Put the stretch of records below, from the line containing "Click the ring size number 57" through the line containing "click(x=195, y=84)", into a Markdown table with the columns Row and Line. Number each line in Row, place its text in Line, and skip blank lines.

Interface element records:
- - -
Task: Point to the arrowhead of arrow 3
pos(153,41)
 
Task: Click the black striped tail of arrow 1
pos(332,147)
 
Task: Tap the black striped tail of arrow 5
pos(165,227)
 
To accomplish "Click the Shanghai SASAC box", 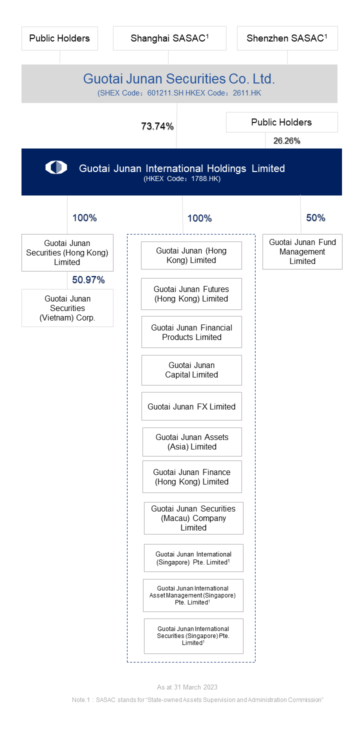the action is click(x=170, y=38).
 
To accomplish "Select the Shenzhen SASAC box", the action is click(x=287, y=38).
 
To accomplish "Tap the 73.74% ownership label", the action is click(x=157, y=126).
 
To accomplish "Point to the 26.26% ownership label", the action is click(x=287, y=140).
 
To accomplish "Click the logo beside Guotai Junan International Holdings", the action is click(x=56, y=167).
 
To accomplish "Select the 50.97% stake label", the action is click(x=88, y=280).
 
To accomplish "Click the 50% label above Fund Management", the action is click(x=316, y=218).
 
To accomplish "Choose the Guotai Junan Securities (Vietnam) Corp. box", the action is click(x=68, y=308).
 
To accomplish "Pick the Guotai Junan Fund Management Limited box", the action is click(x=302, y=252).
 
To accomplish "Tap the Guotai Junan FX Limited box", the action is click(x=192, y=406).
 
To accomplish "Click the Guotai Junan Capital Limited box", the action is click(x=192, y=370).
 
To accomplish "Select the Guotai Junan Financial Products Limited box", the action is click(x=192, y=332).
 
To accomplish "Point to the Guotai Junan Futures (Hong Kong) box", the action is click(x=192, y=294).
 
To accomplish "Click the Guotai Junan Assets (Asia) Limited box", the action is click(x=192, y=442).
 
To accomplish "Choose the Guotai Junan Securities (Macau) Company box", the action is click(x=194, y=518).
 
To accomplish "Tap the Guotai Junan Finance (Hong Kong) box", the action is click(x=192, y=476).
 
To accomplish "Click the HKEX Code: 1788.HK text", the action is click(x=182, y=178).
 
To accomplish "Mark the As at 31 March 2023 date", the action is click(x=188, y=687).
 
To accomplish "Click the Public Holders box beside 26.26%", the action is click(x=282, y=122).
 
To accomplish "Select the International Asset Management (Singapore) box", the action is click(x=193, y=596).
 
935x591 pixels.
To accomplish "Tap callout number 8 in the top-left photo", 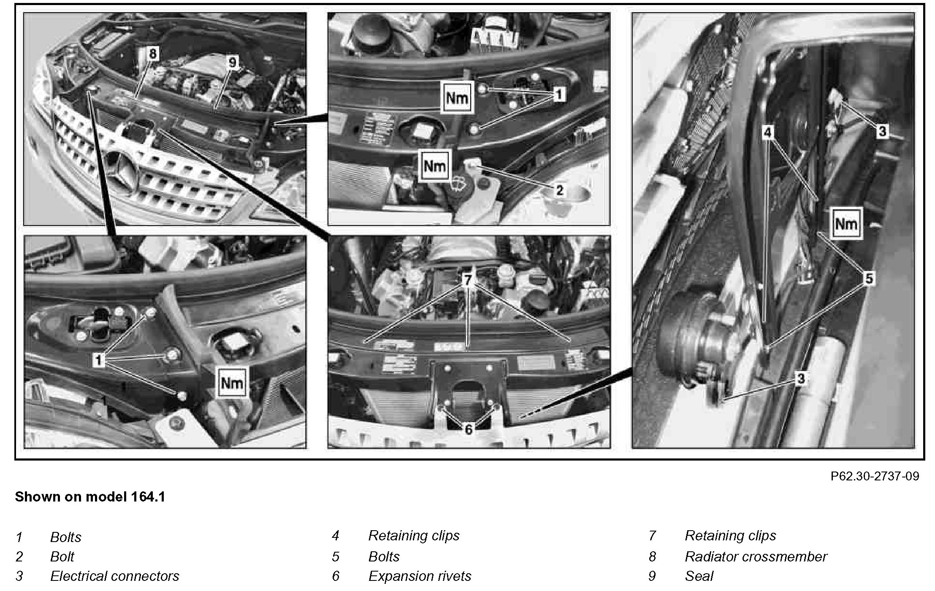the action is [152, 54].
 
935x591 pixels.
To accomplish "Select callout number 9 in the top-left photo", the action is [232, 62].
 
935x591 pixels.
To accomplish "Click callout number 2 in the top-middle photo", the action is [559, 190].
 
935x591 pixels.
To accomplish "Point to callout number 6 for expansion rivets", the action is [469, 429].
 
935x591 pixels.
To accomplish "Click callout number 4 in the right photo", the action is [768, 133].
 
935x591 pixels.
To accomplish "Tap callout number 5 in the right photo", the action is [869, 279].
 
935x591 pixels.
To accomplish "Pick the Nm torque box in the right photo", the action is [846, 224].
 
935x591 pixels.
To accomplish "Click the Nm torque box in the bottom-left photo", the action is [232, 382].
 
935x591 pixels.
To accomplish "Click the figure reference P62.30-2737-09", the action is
- - -
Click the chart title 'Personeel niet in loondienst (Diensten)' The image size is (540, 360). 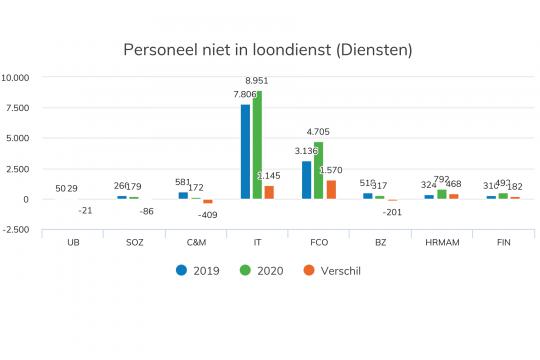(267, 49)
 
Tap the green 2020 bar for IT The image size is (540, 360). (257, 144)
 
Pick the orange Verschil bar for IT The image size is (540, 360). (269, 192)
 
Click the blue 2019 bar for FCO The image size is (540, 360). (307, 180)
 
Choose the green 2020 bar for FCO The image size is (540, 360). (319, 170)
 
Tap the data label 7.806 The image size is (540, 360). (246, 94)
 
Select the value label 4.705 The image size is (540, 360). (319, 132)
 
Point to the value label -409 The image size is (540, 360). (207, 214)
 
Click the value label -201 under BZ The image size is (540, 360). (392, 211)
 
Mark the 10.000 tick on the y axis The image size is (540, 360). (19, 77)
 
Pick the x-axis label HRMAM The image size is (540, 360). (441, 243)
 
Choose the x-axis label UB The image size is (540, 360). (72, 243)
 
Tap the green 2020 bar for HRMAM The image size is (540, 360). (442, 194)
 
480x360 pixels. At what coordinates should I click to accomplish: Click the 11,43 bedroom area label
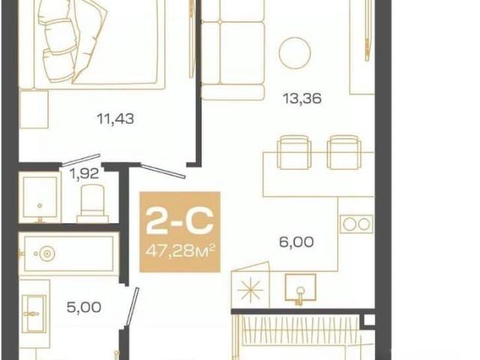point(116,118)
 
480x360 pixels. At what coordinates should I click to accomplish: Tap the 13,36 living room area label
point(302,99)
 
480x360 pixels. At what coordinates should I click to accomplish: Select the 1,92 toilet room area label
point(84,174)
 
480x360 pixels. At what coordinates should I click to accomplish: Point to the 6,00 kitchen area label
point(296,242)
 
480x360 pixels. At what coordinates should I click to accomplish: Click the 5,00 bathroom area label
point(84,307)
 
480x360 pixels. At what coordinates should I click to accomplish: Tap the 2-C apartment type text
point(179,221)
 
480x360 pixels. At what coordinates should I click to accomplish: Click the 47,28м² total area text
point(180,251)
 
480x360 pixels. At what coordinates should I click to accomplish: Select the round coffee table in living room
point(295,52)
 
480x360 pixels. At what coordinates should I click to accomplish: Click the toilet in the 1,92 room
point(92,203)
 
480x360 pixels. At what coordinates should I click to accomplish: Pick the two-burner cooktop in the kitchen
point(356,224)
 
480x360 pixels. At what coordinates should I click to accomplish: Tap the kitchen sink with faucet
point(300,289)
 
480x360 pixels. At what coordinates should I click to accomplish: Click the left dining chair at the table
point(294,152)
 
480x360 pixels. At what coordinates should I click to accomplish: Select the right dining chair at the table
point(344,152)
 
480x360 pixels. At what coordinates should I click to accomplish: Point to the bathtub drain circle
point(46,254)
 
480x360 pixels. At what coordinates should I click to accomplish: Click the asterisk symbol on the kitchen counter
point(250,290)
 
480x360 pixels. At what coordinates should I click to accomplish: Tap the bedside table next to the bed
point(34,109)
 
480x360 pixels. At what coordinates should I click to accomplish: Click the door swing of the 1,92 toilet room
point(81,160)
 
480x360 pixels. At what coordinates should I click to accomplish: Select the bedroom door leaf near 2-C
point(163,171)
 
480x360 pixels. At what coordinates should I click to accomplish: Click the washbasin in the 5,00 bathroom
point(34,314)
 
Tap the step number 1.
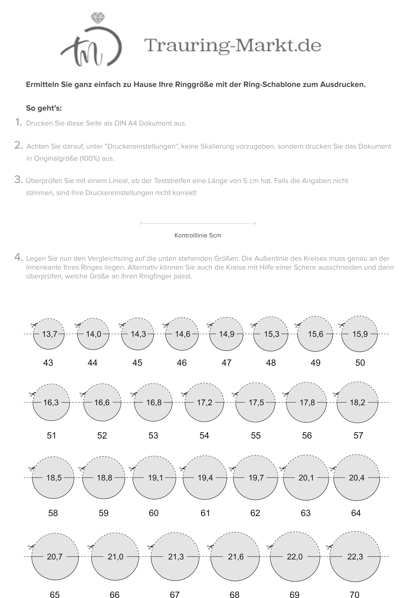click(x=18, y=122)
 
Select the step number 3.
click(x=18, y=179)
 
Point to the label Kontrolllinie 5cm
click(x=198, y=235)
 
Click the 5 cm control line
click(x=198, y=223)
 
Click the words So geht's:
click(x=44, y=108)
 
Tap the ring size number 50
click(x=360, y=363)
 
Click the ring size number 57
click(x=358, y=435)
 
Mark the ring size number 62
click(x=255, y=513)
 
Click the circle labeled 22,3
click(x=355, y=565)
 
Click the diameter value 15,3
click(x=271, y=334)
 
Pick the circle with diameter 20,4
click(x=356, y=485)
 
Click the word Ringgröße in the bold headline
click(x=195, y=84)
- - -
> [Response to the exercise]
| Row | Line |
|---|---|
| 1 | Click the ring size number 57 |
| 2 | click(x=358, y=435) |
| 3 | Mark the ring size number 62 |
| 4 | click(x=255, y=513) |
| 5 | Click the circle labeled 22,3 |
| 6 | click(x=355, y=565) |
| 7 | Click the diameter value 15,3 |
| 8 | click(x=271, y=334) |
| 9 | Pick the circle with diameter 20,4 |
| 10 | click(x=356, y=485) |
| 11 | Click the word Ringgröße in the bold headline |
| 12 | click(x=195, y=84) |